Whenever a line in the records below contains "pixels", pick it out.

(Records excerpted from a collection)
- Opening Delimiter -

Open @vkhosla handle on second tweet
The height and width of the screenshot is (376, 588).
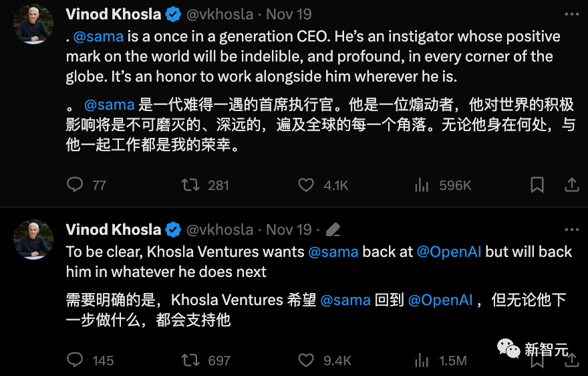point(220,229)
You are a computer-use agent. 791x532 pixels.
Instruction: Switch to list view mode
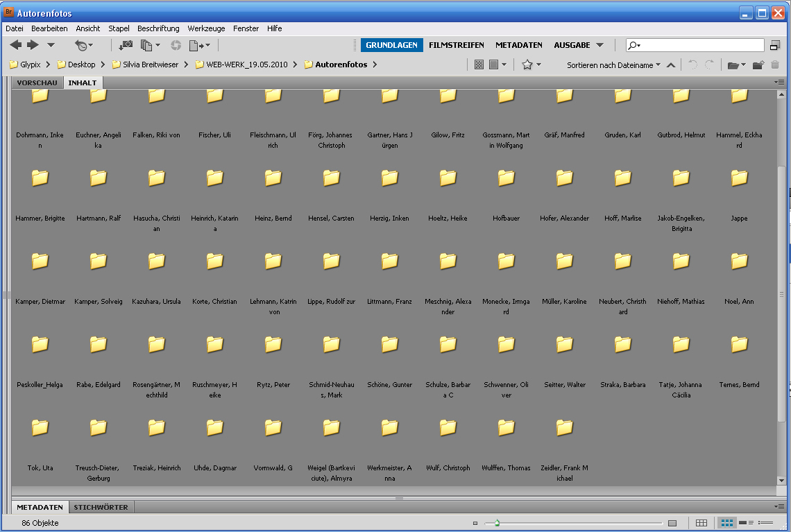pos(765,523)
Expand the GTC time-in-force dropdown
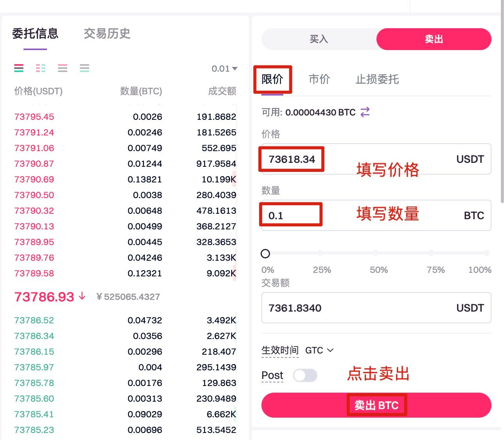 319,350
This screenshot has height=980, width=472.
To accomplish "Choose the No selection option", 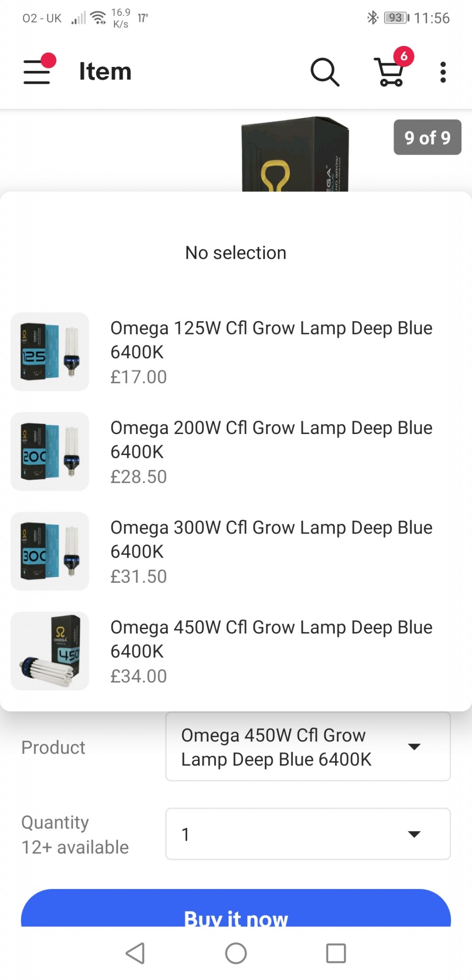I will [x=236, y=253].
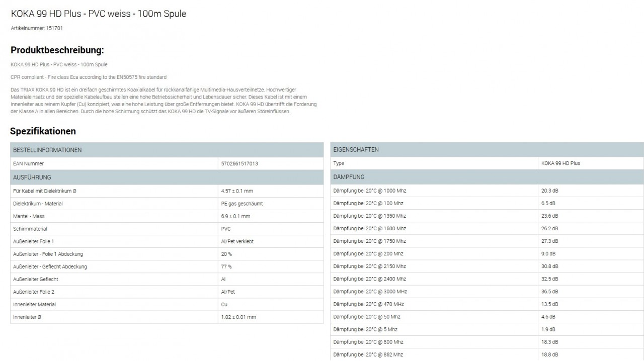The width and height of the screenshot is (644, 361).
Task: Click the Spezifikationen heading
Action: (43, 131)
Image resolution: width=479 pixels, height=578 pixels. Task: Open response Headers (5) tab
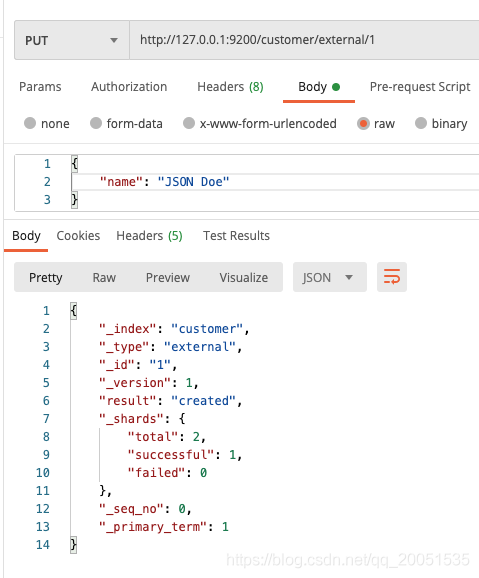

- Closing Delimiter -

= SOLVED PROBLEM =
You are a computer-use agent. 791x532 pixels.
Image resolution: width=479 pixels, height=578 pixels. Task: Open response Headers (5) tab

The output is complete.